§ **PROBLEM DETAILS**
Retype the part of the listing that opens with the line containing "416x242 pixels. How" and closes with the line containing "point(143,99)", both of those lines included, without any changes.

(Item-finding listing)
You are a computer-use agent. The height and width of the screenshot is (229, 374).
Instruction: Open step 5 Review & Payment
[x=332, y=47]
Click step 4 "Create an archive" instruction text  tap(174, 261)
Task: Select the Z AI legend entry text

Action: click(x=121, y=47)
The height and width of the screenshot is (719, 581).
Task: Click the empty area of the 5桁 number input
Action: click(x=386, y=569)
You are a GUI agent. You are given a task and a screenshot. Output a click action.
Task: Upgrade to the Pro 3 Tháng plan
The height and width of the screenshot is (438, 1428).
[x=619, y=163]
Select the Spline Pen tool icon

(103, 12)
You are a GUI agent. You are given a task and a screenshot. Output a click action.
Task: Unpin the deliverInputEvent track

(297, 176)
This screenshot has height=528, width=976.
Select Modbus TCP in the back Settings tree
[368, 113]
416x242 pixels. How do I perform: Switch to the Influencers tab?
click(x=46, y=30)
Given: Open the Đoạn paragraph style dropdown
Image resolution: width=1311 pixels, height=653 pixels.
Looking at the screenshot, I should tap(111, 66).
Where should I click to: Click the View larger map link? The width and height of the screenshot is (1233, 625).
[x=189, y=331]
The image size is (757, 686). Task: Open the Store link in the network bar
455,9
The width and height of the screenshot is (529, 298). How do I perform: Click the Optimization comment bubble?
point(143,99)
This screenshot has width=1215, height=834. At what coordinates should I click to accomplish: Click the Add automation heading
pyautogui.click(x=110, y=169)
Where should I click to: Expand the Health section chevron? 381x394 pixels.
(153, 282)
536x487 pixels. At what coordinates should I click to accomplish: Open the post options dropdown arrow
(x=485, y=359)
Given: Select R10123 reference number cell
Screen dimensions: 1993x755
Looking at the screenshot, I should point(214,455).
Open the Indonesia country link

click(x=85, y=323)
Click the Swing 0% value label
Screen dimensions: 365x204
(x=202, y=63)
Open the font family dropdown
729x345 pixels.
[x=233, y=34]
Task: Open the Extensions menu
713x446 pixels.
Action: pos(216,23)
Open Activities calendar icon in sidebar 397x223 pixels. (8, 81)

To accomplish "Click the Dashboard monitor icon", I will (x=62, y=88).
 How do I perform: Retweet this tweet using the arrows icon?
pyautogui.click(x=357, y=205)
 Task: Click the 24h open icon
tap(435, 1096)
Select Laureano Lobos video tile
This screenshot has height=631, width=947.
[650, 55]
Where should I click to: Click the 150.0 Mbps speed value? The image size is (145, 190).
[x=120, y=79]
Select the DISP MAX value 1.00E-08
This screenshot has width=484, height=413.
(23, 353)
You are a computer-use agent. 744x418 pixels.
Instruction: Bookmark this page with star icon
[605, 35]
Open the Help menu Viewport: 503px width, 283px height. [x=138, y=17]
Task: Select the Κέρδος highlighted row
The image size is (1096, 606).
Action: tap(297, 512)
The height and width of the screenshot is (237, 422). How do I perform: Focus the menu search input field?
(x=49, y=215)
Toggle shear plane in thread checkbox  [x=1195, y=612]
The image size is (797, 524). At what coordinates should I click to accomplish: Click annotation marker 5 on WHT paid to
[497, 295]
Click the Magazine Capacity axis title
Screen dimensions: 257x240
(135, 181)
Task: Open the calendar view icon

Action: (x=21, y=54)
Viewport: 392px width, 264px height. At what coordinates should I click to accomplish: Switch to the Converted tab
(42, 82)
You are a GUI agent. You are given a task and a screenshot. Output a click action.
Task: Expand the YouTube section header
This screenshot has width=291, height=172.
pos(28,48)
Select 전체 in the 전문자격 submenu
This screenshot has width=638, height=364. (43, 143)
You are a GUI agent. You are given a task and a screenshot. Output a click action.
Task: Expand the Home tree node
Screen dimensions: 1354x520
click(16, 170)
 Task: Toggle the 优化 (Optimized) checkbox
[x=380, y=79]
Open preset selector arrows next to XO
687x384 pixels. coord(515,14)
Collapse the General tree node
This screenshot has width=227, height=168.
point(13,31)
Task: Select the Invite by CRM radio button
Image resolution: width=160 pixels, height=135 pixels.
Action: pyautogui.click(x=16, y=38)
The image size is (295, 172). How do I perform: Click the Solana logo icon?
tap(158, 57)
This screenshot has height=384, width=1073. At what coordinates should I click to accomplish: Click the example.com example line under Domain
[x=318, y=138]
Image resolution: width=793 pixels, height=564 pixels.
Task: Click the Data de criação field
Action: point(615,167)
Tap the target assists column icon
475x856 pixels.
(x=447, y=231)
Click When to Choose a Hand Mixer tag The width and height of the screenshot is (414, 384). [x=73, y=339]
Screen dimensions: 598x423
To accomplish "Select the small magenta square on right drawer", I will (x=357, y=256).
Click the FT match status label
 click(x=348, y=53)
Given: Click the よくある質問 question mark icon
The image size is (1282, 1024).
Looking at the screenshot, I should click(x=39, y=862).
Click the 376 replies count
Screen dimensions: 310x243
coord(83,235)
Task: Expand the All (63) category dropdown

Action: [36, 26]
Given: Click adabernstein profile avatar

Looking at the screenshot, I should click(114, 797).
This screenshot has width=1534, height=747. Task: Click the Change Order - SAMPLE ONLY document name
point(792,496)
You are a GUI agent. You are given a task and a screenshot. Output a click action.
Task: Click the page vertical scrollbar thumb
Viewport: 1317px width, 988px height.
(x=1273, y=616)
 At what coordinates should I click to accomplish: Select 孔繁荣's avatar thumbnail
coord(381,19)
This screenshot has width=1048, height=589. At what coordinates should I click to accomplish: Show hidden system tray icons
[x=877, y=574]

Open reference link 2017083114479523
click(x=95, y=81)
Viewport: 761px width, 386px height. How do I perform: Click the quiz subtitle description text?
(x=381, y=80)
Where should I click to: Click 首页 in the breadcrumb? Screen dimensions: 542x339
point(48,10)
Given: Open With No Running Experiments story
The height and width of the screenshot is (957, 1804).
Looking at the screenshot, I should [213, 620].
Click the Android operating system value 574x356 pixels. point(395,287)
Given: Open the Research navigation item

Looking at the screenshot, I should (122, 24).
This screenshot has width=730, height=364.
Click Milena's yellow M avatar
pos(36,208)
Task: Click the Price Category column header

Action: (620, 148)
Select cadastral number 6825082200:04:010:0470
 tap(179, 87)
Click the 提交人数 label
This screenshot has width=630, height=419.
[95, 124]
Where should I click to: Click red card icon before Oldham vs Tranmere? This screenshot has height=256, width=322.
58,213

§ **OUTPUT FOR THIS EXERCISE**
416x242 pixels. How do I perform: Switch to the Influencers tab?
click(x=46, y=30)
Given: Open the Đoạn paragraph style dropdown
Image resolution: width=1311 pixels, height=653 pixels.
Looking at the screenshot, I should tap(111, 66).
Where should I click to: Click the View larger map link? The width and height of the screenshot is (1233, 625).
[x=189, y=331]
The image size is (757, 686). Task: Open the Store link in the network bar
455,9
The width and height of the screenshot is (529, 298). How do I perform: Click the Optimization comment bubble?
point(143,99)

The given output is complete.